So, I accidentally resteemed this using busy.org, which I am not used to using.

Sorry everyone.
Cringes as I didn't mean to forward this, but let the chips fall where they may. I am not impressed with flagging for this reason either. I acknowledge he can use his stake how he wants.


Performance on the site has improved notably.

Yeah man it's honestly a rough time for steem-ing right now. Everybody is having major issues with posting and commenting, which creates a bit of a downward spiral.

There is some comfort in knowing that, in spite of these issues, we're all still here. We're all still trying. And that is because we really believe in this platform. For all its faults, I believe that we'll move past this soon.


It is an undeniably seductive and intuitive platform, and it can and should be made better.

I'm seeing the same performance issues. Lately I've been thinking about bots.
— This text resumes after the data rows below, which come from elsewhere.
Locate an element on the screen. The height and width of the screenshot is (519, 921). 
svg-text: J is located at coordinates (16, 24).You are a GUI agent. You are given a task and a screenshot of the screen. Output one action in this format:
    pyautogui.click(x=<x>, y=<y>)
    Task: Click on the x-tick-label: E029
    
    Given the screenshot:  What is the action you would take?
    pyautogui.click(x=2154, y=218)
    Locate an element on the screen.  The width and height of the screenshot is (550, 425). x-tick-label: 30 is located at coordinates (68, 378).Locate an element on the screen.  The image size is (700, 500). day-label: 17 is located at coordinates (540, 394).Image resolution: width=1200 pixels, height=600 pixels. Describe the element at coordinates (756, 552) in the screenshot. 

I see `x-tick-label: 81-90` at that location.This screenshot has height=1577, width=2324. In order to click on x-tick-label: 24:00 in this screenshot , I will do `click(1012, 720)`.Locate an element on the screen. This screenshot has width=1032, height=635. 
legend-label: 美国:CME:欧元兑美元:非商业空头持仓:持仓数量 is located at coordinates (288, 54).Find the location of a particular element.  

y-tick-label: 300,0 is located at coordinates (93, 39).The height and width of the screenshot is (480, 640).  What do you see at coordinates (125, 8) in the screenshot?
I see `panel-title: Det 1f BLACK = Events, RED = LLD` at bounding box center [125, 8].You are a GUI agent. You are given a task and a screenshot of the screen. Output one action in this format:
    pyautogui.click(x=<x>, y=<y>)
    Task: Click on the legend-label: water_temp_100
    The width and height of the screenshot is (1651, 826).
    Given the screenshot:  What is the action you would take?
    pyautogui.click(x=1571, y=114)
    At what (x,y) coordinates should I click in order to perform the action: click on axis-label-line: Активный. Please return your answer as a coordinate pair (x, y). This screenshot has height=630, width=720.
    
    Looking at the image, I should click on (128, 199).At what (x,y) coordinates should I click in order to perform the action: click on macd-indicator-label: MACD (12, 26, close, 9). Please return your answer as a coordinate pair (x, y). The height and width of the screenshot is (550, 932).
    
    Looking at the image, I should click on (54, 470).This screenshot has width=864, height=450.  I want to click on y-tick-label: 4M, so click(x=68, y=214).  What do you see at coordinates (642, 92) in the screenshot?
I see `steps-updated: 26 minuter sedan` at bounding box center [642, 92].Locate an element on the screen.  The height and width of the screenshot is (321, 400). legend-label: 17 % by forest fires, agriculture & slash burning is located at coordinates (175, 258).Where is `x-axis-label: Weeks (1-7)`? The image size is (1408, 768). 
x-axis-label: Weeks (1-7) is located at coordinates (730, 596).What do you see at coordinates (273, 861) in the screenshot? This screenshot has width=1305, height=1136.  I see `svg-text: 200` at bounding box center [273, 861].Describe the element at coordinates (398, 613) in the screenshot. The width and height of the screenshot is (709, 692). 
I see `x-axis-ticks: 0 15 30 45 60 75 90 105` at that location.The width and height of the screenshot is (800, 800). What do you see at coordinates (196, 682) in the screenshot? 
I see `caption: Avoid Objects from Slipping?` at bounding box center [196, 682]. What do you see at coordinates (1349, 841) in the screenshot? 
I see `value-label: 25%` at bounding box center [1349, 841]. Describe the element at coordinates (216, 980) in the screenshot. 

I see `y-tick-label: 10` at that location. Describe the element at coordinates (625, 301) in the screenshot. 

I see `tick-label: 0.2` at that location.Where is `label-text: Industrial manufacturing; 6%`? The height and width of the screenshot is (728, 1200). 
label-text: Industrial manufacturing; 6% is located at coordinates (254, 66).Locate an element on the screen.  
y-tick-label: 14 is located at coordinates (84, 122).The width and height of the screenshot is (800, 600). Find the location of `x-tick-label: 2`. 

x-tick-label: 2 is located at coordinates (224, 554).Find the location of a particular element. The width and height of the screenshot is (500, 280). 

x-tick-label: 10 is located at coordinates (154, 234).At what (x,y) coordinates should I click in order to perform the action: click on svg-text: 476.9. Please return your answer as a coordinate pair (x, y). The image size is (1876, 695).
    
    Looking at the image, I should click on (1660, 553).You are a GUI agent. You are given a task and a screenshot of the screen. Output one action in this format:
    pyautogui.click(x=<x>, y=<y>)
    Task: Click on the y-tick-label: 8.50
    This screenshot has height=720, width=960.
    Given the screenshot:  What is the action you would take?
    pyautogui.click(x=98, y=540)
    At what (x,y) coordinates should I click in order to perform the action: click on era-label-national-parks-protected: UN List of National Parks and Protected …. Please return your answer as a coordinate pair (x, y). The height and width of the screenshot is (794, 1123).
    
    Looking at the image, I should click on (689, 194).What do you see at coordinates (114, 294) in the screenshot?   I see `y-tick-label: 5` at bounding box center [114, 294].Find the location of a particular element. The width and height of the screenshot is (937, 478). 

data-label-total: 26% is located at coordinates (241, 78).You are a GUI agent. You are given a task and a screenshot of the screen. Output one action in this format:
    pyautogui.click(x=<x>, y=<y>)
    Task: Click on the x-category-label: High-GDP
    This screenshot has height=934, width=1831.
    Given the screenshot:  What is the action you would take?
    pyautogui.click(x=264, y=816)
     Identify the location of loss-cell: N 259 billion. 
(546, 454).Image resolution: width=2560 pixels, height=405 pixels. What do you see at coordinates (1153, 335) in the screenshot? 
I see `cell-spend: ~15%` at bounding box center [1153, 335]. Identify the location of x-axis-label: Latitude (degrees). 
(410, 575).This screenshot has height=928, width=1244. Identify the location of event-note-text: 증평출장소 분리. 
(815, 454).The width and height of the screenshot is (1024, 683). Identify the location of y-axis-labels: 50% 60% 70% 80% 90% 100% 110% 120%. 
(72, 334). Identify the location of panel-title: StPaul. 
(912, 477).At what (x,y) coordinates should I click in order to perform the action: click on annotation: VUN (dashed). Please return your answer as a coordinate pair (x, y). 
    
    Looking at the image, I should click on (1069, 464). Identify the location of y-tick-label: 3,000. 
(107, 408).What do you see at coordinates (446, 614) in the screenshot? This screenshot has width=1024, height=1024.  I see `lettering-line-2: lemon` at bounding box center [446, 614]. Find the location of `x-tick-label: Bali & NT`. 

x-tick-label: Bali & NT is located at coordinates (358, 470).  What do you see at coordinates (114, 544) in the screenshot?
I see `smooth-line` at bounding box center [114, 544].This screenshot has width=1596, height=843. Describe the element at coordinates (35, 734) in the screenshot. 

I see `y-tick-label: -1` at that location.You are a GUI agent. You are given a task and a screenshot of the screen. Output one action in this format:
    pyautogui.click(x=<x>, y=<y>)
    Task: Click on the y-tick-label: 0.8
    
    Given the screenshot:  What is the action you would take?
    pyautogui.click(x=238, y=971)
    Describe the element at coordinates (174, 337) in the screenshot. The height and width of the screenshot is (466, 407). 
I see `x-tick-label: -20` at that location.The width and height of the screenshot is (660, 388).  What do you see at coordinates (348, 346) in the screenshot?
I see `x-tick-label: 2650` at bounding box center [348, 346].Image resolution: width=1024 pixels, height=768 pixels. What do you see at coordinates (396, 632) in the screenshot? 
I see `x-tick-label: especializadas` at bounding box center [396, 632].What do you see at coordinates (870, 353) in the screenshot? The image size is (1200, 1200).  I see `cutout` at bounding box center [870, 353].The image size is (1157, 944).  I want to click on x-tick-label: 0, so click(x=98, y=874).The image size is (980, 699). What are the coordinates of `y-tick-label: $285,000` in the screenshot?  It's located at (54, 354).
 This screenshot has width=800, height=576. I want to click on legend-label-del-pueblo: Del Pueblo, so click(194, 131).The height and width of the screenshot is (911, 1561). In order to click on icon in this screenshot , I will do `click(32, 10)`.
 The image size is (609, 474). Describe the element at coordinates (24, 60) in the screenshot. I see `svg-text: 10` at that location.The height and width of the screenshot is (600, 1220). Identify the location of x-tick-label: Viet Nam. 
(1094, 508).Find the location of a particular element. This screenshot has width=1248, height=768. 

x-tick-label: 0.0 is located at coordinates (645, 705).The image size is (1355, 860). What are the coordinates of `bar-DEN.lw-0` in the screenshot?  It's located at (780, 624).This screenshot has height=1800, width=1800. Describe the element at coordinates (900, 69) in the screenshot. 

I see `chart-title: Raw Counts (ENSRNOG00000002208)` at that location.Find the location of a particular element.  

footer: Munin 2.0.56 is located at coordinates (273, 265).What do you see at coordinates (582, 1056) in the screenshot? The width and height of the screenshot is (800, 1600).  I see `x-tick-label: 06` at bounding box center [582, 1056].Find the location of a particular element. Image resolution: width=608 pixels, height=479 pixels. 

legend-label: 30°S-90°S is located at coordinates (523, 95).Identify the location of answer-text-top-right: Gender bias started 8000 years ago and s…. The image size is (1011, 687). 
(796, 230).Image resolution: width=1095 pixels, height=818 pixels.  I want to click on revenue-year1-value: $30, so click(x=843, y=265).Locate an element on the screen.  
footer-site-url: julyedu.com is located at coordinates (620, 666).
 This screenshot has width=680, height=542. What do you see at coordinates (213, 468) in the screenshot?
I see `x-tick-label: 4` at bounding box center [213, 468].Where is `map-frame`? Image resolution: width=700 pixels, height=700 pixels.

I've seen a number of tutorials posted here on Steemit about how to create a bot that does one thing or another (e.g., automatic upvote based on author name), and it appears that the bots are intended to poll the server over and over with the same request (only to dump most of the data on the floor). Of course, I have no access to data showing the degree to which this might be happening. But if that is indeed the problem, we could add a feature that allows user software to register for notifications with the server. The notification might be something like "tell me when there is a new post in channel x." This type of event-driven programming would eliminate all of the pointless server requests and waste of resources.